§ **YOUR TASK**
Reproduce word for word the part of the passage about Stenger and the federal inquiry that opens with the words containing "Stenger repeatedly denied" and closes with "his campaign benefactors.".

§ **EXCERPTED PASSAGE**
⟨

Stenger repeatedly denied any quid pro quo and complained about the newspaper's coverage of his administration and its "misleading and tiresome" focus on the county's relationships with his campaign benefactors.
In July, two council members said their sources told them federal agents had tailed Sweeney. The Partnership board forced her out following Post-Dispatch investigations into low staff morale and high turnover at the Partnership, the agency's procurement practices and the awarding of contracts to Stenger's campaign donors. Several former employees told the Post-Dispatch that Stenger essentially ran the office through Sweeney.
A federal subpoena issued to St. Louis County on March 21 sought records of every contract and grant issued by the county since Stenger took office on Jan. 1, 2015. It also sought personnel files for five people he hired as well as records of all his communications.

⟩

§ **DATA SHOWN**
⟨

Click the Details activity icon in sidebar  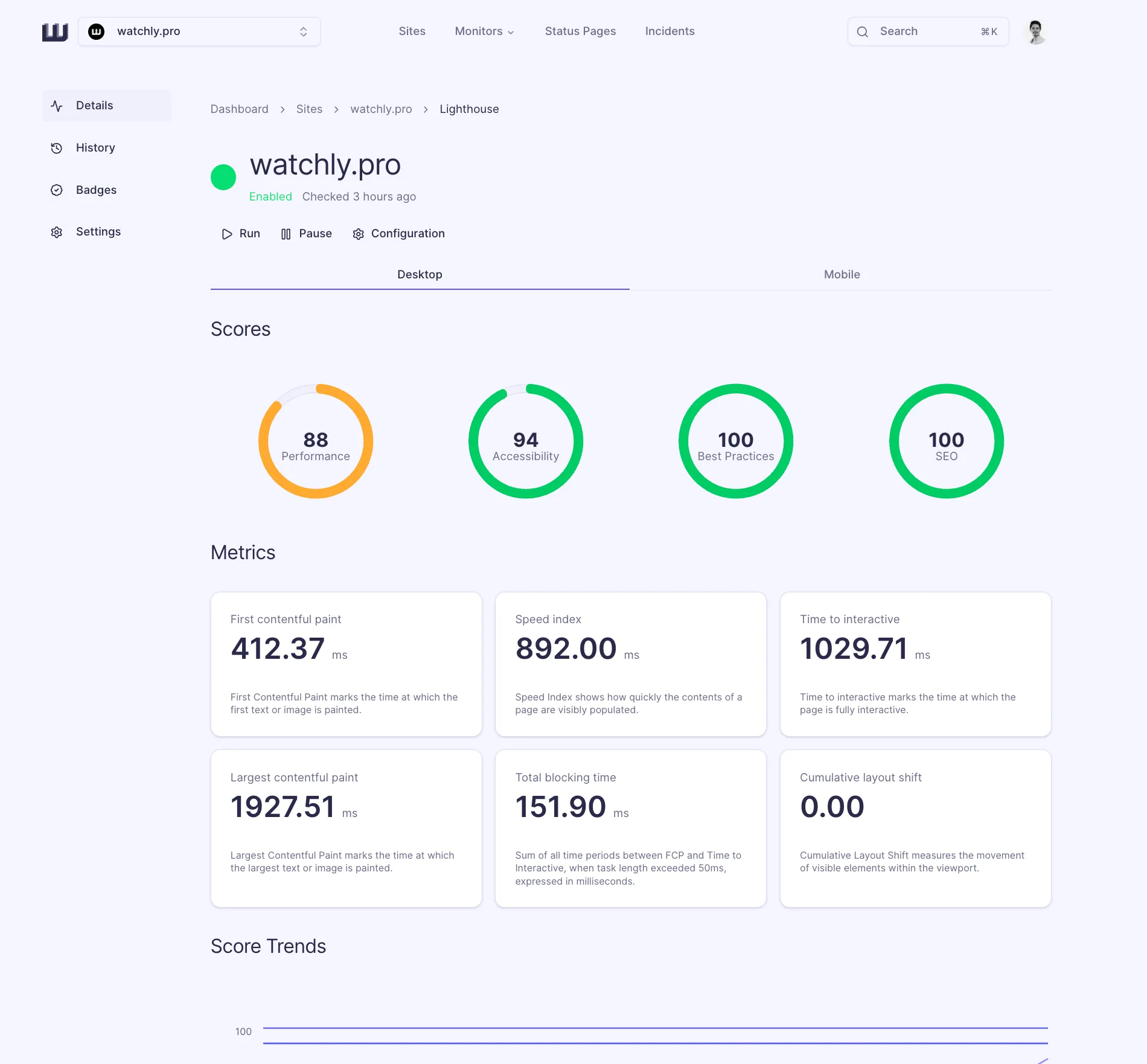tap(57, 106)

⟩

§ **ANSWER AREA**
Stenger repeatedly denied any quid pro quo and complained about the newspaper's coverage of his administration and its "misleading and tiresome" focus on the county's relationships with his campaign benefactors.